* [Work instructions]:
Copy the listing below word for word, starting at the line containing "Task: Favorite the preset with the heart icon" and ending at the line containing "Action: tap(712, 164)", with both of those lines included.
====== Data to use
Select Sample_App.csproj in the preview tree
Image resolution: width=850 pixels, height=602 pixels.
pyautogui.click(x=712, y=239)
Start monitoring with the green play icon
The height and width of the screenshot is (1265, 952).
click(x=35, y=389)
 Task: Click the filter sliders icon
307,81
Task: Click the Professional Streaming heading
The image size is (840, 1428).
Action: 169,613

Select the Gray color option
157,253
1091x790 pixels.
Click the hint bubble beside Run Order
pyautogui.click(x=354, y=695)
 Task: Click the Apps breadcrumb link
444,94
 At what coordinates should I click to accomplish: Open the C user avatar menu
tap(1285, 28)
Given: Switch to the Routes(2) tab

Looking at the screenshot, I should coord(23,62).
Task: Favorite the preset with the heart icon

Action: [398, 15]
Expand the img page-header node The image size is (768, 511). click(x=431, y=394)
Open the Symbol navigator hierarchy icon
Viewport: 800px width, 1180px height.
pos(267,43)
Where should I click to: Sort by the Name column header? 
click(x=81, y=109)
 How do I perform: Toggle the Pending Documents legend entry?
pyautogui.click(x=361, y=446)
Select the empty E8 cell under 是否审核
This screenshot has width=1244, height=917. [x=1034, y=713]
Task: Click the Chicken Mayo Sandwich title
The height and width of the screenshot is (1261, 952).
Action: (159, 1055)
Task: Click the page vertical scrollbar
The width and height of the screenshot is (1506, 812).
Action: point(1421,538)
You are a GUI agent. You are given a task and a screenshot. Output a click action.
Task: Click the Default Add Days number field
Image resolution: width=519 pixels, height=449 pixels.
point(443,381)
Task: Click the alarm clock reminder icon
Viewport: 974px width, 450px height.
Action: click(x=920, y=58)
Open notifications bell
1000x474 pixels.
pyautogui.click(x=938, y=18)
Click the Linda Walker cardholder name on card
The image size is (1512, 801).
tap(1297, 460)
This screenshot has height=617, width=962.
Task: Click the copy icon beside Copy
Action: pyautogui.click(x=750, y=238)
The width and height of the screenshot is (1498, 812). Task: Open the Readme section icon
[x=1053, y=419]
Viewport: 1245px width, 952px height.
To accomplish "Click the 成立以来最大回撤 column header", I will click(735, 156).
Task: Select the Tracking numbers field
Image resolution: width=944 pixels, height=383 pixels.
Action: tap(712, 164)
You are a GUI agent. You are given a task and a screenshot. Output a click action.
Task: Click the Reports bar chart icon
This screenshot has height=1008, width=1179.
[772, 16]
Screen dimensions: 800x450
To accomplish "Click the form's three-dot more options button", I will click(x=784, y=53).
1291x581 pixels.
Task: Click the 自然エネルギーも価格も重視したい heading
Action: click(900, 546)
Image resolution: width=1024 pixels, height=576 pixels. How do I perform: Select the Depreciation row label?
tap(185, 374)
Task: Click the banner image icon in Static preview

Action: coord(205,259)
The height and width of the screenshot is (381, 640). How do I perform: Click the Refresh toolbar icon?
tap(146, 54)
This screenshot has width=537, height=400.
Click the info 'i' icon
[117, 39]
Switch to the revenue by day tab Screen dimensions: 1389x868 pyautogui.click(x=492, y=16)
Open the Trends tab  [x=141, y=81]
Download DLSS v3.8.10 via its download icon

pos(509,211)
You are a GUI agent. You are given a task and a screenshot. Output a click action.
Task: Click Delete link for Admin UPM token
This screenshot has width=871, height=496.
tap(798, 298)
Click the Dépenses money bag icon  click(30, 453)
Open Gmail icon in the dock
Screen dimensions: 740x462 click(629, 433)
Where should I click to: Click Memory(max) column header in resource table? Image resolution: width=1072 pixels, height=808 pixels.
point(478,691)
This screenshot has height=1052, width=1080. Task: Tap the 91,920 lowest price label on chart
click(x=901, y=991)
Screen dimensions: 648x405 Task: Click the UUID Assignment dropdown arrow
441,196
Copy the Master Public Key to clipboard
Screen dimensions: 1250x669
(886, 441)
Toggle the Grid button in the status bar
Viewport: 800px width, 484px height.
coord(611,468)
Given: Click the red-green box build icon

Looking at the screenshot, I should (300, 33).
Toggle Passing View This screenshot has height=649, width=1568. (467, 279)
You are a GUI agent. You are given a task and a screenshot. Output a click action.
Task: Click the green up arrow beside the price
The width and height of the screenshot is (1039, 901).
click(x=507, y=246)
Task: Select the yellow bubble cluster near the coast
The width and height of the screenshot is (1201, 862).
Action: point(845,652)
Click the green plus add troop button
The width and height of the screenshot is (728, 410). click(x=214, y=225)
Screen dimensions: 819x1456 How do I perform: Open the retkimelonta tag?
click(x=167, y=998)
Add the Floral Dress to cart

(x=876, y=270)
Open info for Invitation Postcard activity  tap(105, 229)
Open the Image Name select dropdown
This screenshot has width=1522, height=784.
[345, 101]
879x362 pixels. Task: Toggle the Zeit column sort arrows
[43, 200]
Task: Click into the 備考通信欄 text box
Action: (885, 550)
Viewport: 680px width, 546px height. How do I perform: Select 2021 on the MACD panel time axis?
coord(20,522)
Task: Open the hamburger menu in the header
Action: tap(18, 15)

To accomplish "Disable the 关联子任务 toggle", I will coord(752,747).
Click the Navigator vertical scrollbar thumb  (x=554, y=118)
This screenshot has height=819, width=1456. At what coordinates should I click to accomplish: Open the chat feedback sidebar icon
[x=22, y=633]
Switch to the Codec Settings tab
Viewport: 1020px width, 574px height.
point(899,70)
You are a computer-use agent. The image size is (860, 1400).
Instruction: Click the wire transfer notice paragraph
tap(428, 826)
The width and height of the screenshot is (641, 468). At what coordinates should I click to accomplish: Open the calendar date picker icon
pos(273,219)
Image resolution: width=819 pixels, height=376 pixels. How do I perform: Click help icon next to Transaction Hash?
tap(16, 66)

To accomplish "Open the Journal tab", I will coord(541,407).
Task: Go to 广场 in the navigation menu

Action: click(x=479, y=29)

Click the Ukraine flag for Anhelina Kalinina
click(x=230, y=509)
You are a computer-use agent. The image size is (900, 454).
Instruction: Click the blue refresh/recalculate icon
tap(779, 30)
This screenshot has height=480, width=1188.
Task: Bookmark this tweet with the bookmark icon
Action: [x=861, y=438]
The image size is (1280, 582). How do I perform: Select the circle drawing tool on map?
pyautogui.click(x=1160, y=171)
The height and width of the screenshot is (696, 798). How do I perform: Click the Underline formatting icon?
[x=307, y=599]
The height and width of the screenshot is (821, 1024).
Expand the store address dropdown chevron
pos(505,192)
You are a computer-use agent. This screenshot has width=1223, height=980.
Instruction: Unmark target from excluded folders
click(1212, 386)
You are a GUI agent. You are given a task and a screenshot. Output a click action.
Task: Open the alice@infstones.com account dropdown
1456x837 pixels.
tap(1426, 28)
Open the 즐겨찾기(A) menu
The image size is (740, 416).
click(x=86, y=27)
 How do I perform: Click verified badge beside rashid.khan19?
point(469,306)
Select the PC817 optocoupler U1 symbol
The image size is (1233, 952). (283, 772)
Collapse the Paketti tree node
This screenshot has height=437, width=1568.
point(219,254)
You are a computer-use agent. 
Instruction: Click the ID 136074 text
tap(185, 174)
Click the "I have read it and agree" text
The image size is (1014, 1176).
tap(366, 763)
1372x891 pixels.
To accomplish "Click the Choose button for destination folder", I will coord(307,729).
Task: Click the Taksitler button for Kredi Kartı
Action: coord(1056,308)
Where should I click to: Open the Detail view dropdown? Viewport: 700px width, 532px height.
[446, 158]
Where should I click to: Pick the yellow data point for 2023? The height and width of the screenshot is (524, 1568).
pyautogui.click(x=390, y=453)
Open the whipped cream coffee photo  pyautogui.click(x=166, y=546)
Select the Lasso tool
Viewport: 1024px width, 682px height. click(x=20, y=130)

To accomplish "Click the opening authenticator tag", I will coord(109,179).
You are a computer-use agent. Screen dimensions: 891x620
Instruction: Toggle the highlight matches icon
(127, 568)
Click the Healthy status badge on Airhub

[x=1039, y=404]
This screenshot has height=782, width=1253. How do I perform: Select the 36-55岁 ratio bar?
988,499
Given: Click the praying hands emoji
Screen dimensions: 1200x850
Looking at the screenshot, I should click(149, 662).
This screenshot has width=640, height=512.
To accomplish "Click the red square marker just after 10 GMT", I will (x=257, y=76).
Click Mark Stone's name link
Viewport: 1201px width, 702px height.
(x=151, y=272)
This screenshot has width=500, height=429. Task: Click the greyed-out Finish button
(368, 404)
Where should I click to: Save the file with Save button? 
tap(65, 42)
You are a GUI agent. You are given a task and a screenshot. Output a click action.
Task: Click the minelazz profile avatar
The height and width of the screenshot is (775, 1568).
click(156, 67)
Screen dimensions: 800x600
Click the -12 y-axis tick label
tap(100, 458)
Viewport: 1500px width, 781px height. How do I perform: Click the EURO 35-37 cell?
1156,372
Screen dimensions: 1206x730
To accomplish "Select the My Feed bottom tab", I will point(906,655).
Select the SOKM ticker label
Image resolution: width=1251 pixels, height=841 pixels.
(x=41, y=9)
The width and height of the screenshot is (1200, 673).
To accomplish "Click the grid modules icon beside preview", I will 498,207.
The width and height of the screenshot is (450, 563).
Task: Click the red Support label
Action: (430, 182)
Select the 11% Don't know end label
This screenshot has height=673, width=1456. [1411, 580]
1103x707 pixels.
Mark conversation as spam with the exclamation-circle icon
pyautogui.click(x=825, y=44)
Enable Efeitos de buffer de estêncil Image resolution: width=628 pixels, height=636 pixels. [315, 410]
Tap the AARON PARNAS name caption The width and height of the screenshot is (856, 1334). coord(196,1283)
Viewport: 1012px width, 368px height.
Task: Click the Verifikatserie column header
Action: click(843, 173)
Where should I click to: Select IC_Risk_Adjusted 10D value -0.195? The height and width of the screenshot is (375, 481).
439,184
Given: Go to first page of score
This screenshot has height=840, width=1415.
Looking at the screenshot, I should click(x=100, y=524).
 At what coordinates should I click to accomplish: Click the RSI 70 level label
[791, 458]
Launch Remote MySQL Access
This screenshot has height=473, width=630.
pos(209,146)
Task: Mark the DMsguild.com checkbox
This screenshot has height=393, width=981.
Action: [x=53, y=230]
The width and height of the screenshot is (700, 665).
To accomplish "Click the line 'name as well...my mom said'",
============
* [Complete output]:
Task: Favorite the preset with the heart icon

Action: [398, 15]
Expand the img page-header node The image size is (768, 511). click(x=431, y=394)
Open the Symbol navigator hierarchy icon
Viewport: 800px width, 1180px height.
pos(267,43)
Where should I click to: Sort by the Name column header? 
click(x=81, y=109)
 How do I perform: Toggle the Pending Documents legend entry?
pyautogui.click(x=361, y=446)
Select the empty E8 cell under 是否审核
This screenshot has width=1244, height=917. [x=1034, y=713]
Task: Click the Chicken Mayo Sandwich title
The height and width of the screenshot is (1261, 952).
Action: (159, 1055)
Task: Click the page vertical scrollbar
The width and height of the screenshot is (1506, 812).
Action: point(1421,538)
You are a GUI agent. You are given a task and a screenshot. Output a click action.
Task: Click the Default Add Days number field
Image resolution: width=519 pixels, height=449 pixels.
point(443,381)
Task: Click the alarm clock reminder icon
Viewport: 974px width, 450px height.
Action: click(x=920, y=58)
Open notifications bell
1000x474 pixels.
pyautogui.click(x=938, y=18)
Click the Linda Walker cardholder name on card
The image size is (1512, 801).
tap(1297, 460)
This screenshot has height=617, width=962.
Task: Click the copy icon beside Copy
Action: pyautogui.click(x=750, y=238)
The width and height of the screenshot is (1498, 812). Task: Open the Readme section icon
[x=1053, y=419]
Viewport: 1245px width, 952px height.
To accomplish "Click the 成立以来最大回撤 column header", I will click(735, 156).
Task: Select the Tracking numbers field
Image resolution: width=944 pixels, height=383 pixels.
Action: tap(712, 164)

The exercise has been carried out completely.